芫娘想着这些,嘴角便不由自主朝上翘了翘,脸上更是忍不住沾上笑意。
可惜不等芫娘再细想,一旁却忽然传来声音唤她。
“芫娘?”荟贤楼中的娘子从外头快步走进来,“芫娘?怎么了?又想你的如意郎君了?”
芫娘耳根一烧,连忙低下头:“哪有?”
“没有?没有怎么脸红了?跟外头树上那海棠果似的。”
“啊?没有,我才没脸红。”芫娘一滞,忙不迭伸手捂住脸,羞得恨不能找个地缝钻进去。
荟贤楼的娘子捂着嘴轻笑两声:“哎呀,好了好了,我不逗你了,我来是有正事。”“前头喝酒喝的厉害,解酒那桂浆快没了,芫娘你再煮些吧。”“肉桂和乌梅我都拿过来了。”
芫娘这才接过食材:“好,稍等片刻。”
她说干就干,迅速将肉桂和酸梅用清水冲洗干净,快刀切碎,便装进纱布包,丢进满锅沸水里熬煮起来。

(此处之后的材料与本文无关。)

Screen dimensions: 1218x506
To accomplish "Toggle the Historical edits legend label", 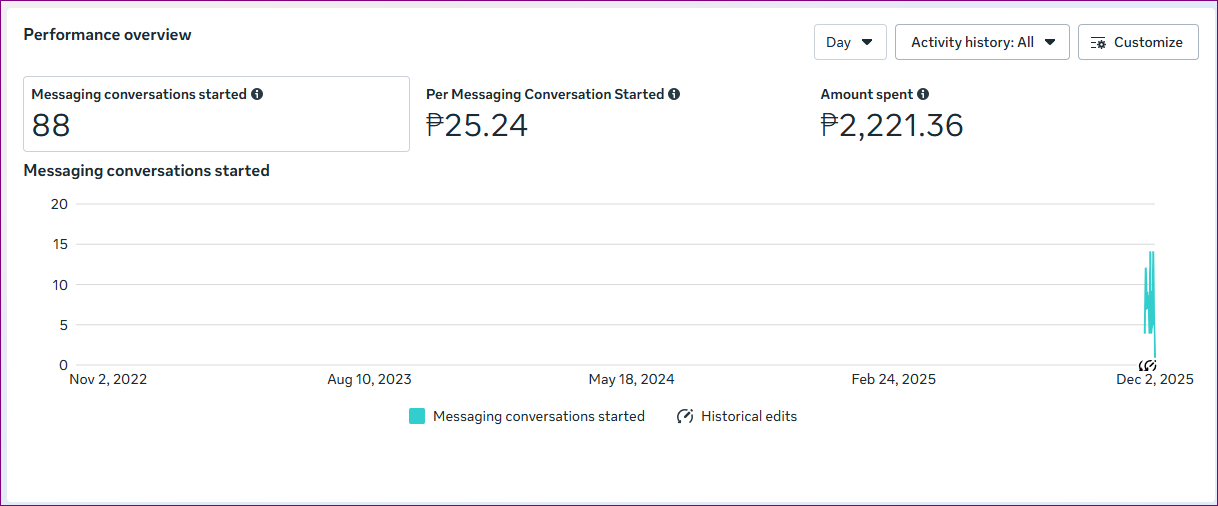I will pyautogui.click(x=749, y=416).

肉桂性温,香气特殊,最宜与性寒的螃蟹作配。肉桂再加上酸口的乌梅熬煮,用来生津解酒,更是事半功倍。
食料在沸水中翻滚一阵,清水便汲取足了肉桂同乌梅的精华,变成了红亮澄澈的汤汁。
将这汤汁盛出晾凉,拌上蜂蜜,便成了酸甜可口的桂浆。酒足饭饱之后喝上这样一杯,消食解腻,益气去痰,别提有多舒服了。
芫娘将桂浆分装进壶里,便端着碗一道儿往前院送去。连接着后厨同前院的是一道长长的檐廊,她们走到檐廊的头就停下,将桂浆倾好,国公府的下人们便鱼贯端去。
几壶桂浆滋味醇香,果然很快被分饮而空。
荟贤楼今日前来准备宴席的事宜,也算是彻底告终。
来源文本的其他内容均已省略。